He scours the country for Pettigrew while the post-war celebrations rage on around him, finds his grave, breaks into the Weasley house while they’re all out partying, finds nothing, realizes that Pettigrew could be literally anywhere, goes home, and gets extremely drunk.
Two days later, once the hangover has worn off, he applies for a teaching position at Hogwarts.
He takes over from Slughorn’s temporary successor in January 1982, and throws himself into his work. After three lifetimes’ worth of study, the art of potion-making has become second nature to him. The art of dealing with children hasn’t, however, and he is quickly back in the running for the position of ‘most feared/reviled Hogwarts professor’.
It occurs to Severus Snape that he’s never actually liked children.
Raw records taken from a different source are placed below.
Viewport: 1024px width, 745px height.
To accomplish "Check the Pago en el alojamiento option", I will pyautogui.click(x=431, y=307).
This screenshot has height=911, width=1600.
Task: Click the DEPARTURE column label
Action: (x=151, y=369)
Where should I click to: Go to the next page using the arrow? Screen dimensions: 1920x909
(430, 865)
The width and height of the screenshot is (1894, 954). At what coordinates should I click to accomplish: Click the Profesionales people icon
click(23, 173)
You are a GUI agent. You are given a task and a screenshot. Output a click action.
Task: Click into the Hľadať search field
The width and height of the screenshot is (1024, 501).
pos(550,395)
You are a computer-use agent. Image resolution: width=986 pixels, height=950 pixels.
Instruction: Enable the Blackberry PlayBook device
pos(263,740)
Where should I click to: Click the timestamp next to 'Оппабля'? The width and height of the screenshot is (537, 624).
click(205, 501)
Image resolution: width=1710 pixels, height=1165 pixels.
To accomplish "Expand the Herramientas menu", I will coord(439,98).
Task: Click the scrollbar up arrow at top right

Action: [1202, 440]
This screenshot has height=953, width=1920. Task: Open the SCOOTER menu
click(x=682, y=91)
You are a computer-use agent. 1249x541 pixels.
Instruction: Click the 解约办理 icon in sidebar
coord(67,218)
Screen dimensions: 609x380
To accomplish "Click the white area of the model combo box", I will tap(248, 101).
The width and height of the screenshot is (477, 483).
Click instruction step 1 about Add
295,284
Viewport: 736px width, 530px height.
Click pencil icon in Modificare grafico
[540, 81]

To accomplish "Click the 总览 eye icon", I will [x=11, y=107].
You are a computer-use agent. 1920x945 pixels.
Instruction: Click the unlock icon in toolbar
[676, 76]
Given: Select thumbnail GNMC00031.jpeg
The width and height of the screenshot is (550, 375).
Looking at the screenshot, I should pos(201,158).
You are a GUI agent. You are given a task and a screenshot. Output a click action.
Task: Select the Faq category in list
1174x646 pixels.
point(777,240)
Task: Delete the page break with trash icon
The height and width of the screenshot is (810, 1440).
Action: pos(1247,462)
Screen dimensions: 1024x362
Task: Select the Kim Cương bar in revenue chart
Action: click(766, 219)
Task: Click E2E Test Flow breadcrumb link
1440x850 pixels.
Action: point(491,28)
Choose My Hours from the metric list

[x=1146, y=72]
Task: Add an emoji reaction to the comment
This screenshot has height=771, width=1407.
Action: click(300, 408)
What kind of masochist applies to work at a school if they don’t like children? The kind who’s been guilt-tripped into watching over the orphaned offspring of their unrequited love, that’s who. But this time his decision has nothing to do with Dumbledore twisting his arm and everything to do with being in the right place to find out exactly what in Merlin’s name is going on.
First stop: Dumbledore himself. He introduces the subject of Horcruxes late one night in the Headmaster’s office, and watches the older wizard’s expression darken.
“An interesting choice of topics, Severus,” he replies. “May I ask what brought this on?”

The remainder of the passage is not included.